Clinical Context
Treatment dropout—when patients discontinue regular diabetes care—is a major barrier to optimal outcomes. In Japan, approximately 10-15% of diabetes patients drop out of care annually, leading to uncontrolled hyperglycemia, accelerated complications, and eventual re-presentation with advanced disease. Understanding factors that predict dropout could enable targeted retention interventions before patients disengage.
Previous dropout history is intuitively a risk factor—patients who have dropped out before may be more likely to do so again, reflecting ongoing barriers to care engagement. High HbA1c levels may indicate complex disease requiring intensive management that overwhelms patients, or may reflect disengagement that predates formal dropout. Identifying these high-risk patients allows proactive intervention.
The J-DOIT2 program (Japan Diabetes Outcome Intervention Trial 2) was a large-scale initiative to reduce diabetes treatment dropout through various interventions. This secondary analysis examined whether dropout history and baseline HbA1c predicted subsequent dropout risk, informing strategies for patient retention.
PICO Summary
Population: Japanese patients with type 2 diabetes participating in the J-DOIT2-LT008 trial, a large-scale pragmatic trial of dropout prevention interventions.
Intervention/Exposure: History of prior treatment dropout and/or HbA1c levels ≥10% at enrollment.
Comparison: Patients without prior dropout history and HbA1c <10%.
Outcome: History of treatment dropout was strongly associated with higher subsequent dropout risk. Among patients without prior dropout history, HbA1c ≥10% significantly predicted future dropout. These factors represent actionable identifiers for targeted retention efforts.
Clinical Pearls
1. Past Behavior Predicts Future Behavior: Patients with prior dropout history are at substantially elevated risk for subsequent dropout.

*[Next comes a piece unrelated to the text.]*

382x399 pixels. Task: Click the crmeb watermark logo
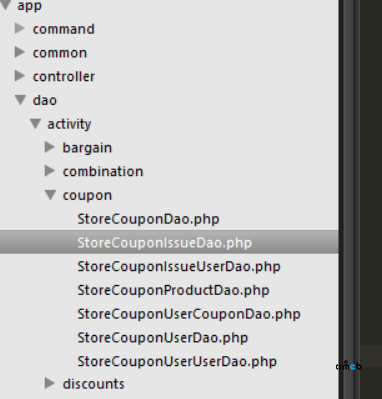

This isn’t surprising but is actionable—when patients return after a gap in care, flag them for enhanced retention efforts rather than simply resuming usual care.
2. Very High HbA1c Signals Disengagement Risk: HbA1c ≥10% (approximately 86 mmol/mol) predicted dropout even in patients without prior dropout history. This extreme level may reflect patients already partially disengaged from self-management or overwhelmed by disease complexity. It’s both a glycemic target and a retention warning sign.

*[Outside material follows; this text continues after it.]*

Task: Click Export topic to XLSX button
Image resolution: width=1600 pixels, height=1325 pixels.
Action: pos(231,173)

3. Dual Risk Stratification: Combining dropout history and HbA1c creates risk categories: prior dropouts with high HbA1c (highest risk), prior dropouts with controlled HbA1c, no dropout history but high HbA1c, and neither factor (lowest risk). This stratification can guide intensity of retention interventions.
4. Japanese Context but Universal Principles: While conducted in Japan, the principles apply broadly: healthcare systems should track dropout history and use it to identify high-risk patients, and very poor control should trigger assessment of engagement barriers alongside medical intensification.
Practical Application
Implement systematic tracking of care gaps and dropout episodes in diabetes patient records. When patients return after gaps in care, document this as a risk factor and implement enhanced follow-up: more frequent appointments, proactive outreach between visits, exploration of barriers to care engagement.
For patients with HbA1c ≥10%, address not only the glycemic emergency but also the engagement risk. Explore barriers: Is the regimen too complex? Are there financial obstacles? Is the patient overwhelmed or experiencing diabetes distress? Intensive medical management without addressing these factors may lead to dropout.
Consider care coordination, patient navigation, or case management for highest-risk patients. The cost of retention interventions is far less than the cost of complications from years of uncontrolled diabetes during dropout periods.
Broader Evidence Context
Treatment dropout is recognized globally as a major barrier to diabetes care. Studies from multiple countries identify similar risk factors: younger age, male sex, lower socioeconomic status, depression, and early-stage disease (when patients feel well). Interventions including reminder systems, patient navigation, and addressing social determinants have shown promise for improving retention.
The J-DOIT2 program represents one of the largest systematic efforts to address diabetes treatment dropout at a population level.
Study Limitations
Secondary analysis of trial data may not fully capture all dropout predictors. Japanese healthcare system characteristics (universal coverage, high access) may limit generalizability to other settings. Definitions of dropout vary across studies, affecting comparability. Reasons for dropout weren’t systematically characterized.
Bottom Line
Prior dropout history and HbA1c ≥10% are strong predictors of subsequent treatment dropout in type 2 diabetes. Healthcare systems should track these factors and implement enhanced retention interventions for high-risk patients to prevent disengagement and its consequences.